WHY DO CROATIANS PUT THEIR LAST HOPES IN STRASBOURG? (December 2, 2014)
While I was having my morning coffee at the hotel, I browsed through today’s issue of the leading local newspaper, Glas Istre (The Voice of Istria). An article dealing with the European Court of Human Rights in Strasbourg attracted most of my attention. Although I skimmed most of it, I read some parts of it with due care. Apparently, the number of cases that come to the court is disproportional to the size of the country. One of the Croatian judges currently in Strasbourg, Ksenija Turković, says that more than twelve-thousand cases from Croatia have come to the court thus far. Out of these, more than eight-thousand were rejected by the court because they had nothing to do with human rights.
Peđa Grbin, who leads one of the bodies concerned with constitutional issues in the Croatian parliament, is quoted as saying that “Strasbourg” has become a common word in Croatia. He has nothing to say about the reason for this linguistic peculiarity, though. Jasna Omejec, the head of the Croatian Constitutional Court is also quoted about the propensity of Croatian citizens to put their last hope in Strasbourg, but I could not figure out what she was getting at. In the end, none of the people interviewed suggested that the importance of Strasbourg in Croatia only shows how poorly the judicial system in the country actually works. People thus put all their hopes in a court out of the reach of Croatian judges, many of whom are seen as pawns of their political masters.

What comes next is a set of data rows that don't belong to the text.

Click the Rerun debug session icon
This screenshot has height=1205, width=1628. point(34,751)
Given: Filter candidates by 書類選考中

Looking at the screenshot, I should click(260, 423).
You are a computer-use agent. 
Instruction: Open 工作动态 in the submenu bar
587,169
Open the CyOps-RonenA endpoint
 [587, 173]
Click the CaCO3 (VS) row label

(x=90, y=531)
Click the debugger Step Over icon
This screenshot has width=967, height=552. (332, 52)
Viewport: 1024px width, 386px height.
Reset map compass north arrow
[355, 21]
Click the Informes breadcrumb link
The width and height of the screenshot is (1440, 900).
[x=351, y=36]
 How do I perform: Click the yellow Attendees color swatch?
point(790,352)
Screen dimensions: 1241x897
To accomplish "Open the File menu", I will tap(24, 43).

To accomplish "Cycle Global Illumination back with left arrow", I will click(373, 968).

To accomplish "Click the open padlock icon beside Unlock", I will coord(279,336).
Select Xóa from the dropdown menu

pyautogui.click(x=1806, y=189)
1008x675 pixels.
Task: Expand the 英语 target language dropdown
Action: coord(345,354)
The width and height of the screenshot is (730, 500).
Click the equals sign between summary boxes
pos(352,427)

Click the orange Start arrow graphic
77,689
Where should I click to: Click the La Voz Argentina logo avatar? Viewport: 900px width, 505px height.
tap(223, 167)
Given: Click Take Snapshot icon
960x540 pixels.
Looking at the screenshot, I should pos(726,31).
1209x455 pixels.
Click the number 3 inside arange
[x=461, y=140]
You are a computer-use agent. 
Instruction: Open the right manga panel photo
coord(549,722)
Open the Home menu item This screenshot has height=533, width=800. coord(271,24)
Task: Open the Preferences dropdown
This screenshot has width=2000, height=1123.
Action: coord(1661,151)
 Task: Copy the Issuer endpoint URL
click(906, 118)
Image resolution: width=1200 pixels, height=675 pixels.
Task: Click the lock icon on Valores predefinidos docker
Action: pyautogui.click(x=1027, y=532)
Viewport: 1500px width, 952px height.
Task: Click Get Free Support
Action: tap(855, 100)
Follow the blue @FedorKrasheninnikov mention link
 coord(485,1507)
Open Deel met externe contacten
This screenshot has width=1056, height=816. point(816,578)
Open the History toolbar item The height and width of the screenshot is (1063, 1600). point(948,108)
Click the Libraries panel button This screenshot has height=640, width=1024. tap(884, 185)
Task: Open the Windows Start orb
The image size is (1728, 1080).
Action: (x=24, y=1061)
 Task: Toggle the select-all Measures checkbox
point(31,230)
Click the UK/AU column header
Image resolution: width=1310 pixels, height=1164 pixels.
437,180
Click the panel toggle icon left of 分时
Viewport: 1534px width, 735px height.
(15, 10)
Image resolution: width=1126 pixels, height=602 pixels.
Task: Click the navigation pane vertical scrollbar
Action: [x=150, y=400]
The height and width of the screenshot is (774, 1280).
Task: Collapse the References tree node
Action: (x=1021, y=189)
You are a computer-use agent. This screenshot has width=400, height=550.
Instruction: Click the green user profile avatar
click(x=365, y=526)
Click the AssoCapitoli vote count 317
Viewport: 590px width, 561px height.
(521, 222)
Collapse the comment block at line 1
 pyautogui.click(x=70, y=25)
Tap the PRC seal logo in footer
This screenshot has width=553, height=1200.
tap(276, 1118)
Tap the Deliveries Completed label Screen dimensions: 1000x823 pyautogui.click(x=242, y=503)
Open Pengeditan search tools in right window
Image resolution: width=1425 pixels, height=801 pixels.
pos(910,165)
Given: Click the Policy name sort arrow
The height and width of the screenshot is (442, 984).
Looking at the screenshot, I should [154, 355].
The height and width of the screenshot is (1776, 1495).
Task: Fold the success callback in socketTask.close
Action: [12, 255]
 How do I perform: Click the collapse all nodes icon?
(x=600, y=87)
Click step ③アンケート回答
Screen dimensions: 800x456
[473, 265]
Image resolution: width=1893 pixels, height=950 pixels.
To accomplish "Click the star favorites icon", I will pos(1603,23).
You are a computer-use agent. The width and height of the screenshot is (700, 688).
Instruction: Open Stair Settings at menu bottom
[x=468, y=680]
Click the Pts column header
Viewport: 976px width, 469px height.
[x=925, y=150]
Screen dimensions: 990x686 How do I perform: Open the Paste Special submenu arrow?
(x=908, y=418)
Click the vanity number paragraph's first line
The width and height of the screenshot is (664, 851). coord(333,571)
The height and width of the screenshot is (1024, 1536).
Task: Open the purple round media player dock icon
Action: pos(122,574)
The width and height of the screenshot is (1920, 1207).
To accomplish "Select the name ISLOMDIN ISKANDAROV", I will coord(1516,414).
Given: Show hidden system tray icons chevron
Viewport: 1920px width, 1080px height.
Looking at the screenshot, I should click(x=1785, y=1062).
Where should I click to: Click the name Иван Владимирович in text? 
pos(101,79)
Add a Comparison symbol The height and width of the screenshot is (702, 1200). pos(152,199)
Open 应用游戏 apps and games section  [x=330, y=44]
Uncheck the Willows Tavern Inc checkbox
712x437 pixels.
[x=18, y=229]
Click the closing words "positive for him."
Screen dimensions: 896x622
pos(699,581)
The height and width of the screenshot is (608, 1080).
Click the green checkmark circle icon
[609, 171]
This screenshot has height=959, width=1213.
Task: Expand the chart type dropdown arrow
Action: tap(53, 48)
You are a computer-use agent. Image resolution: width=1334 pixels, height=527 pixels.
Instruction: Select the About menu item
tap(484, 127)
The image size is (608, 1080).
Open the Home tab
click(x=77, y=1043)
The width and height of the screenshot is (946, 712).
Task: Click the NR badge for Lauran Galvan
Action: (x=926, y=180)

I could not but think of my own litigation, which is also liable to end up in Strasbourg. It has to do with political persecution in Croatia, where political opponents are taken to court if everything else fails to stop them. One way or another, my complaint against the three court cases lodged against me by Slobodan Vugrinec, the former mayor of Motovun, will surely fit Strasbourg’s remit. And all three cases came my way just ahead of municipal elections in 2009. If this is not about human rights, I have no idea what is. Once again, my hope in Strasbourg only shows how little I trust the Croatian judiciary, which is squarely in the hands of the political establishment ever since Croatia’s independence. As for Glas Istre, it is nothing but a political newspaper, as well. The Istrian Democratic Assembly, the party that has the Istrian peninsula in its tight embrace since independence, is undoubtedly behind it.